Le pouvoir central perd aujourd’hui un soutien indispensable : celui des bazars. Ces marchés traditionnellement fidèles au régime chiite ont fait grève du 15 au 17 novembre à Téhéran.

Waza

Bien plus qu’un lieu d’échange de biens et de services, le bazar est un lieu total. Cet environnement héberge à la fois logements, écoles, institutions religieuses et surtout : mouvements sociaux. Entre traditionalisme et modernité, on y découvre tout un microcosme. À notre tour, engouffrons-nous dans les ruelles de ces marchés typiques d’Orient, partons à la découverte des bazars.

Un lieu de planification spatiale et économique

Que l’on soit de passage en Iran, en Turquie, au Maroc, ou même en Macédoine du Nord, arpenter les quartiers du bazar donnera toujours l’impression de
se trouver dans une bulle temporelle où le passé se visiterait. Le professeur Mohammad Hossein Zia Tavana, de l’université Shahid Beheshti, estime d’ailleurs que les bazars iraniens remontent à l’époque pré-islamique.

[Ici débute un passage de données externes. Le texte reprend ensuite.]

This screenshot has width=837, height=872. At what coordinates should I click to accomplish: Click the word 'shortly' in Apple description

Les villes d’Our et de Suse, vieilles de 4000 ans, regorgent de parchemins mentionnant ces lieux-dits. Quel est donc le secret d’une telle pérennité ? Si l’institution du bazar a su se maintenir, c’est avant tout grâce à sa fonction d’espace de décisions. Qu’elles soient d’ordre politique, économique, culturel ou urbanistique, ces décisions ont toujours tendu vers un seul et même but : adapter le marché au changement.

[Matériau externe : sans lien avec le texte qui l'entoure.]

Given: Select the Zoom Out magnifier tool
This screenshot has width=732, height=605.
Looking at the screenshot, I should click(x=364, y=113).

L’organisation spatiale de ce dédale en est une preuve. Bien que l’on trouve un peu de tout dans un bazar - bijoux, vêtements, meubles, épices - l’agencement interne de ses quartiers est parfaitement structuré. Par exemple, les produits artistiques susceptibles de plaire aux touristes sont généralement situés aux extrémités du bazar tandis que les marchands d’or et de pierres précieuses se placent plus souvent près des mosquées, au centre du bazar.

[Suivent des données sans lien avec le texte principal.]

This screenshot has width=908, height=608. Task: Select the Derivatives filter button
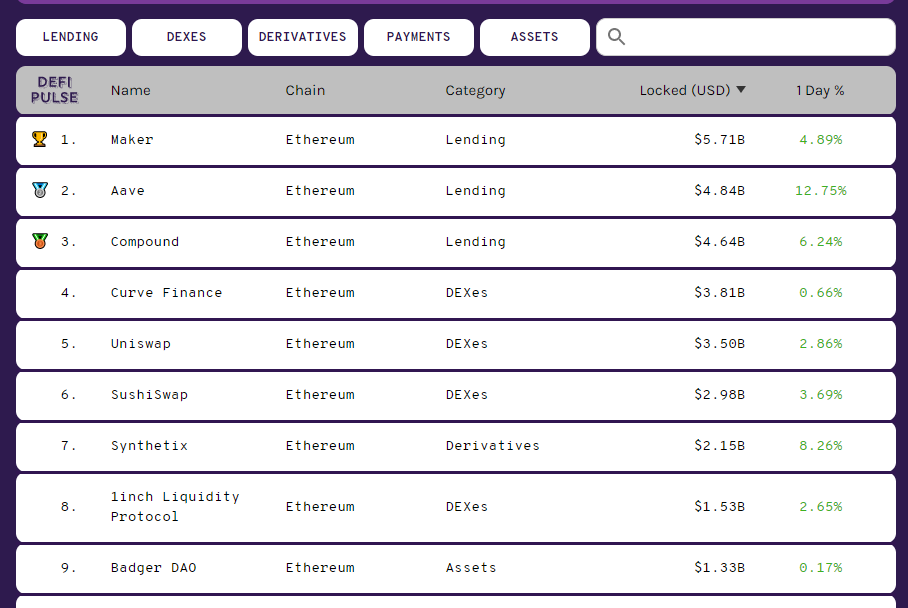302,37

Le poids économique du bazar, tout particulièrement à l’export, a toujours été important. Au XIXème siècle, le bazar de Tabriz représente 25% des transactions commerciales de l’Iran. Avec ses 75 hectares, ce marché peut être considéré comme le plus grand centre commercial du monde, devant le South China Mall et ses 66 hectares. Cependant, le modèle du bazar n’est pas comparable à celui du “mall” européen ou américain. Il bouillonne comme un véritable creuset social, multiculturel, et politique.

Le “Carrefour” des civilisations

Le bazar est un lieu vivant. On y parle, on y négocie - car les prix ne sont jamais fixés à l’avance - on y fait des rencontres... Dans cette effervescence, les habitants marginalisés par leur statut ou leur origine se mélangent aux autres. C’est d’abord le cas pour les masses rurales. Repliée dans des villages isolés, cette tranche de la population a peu de contact avec le reste de la société.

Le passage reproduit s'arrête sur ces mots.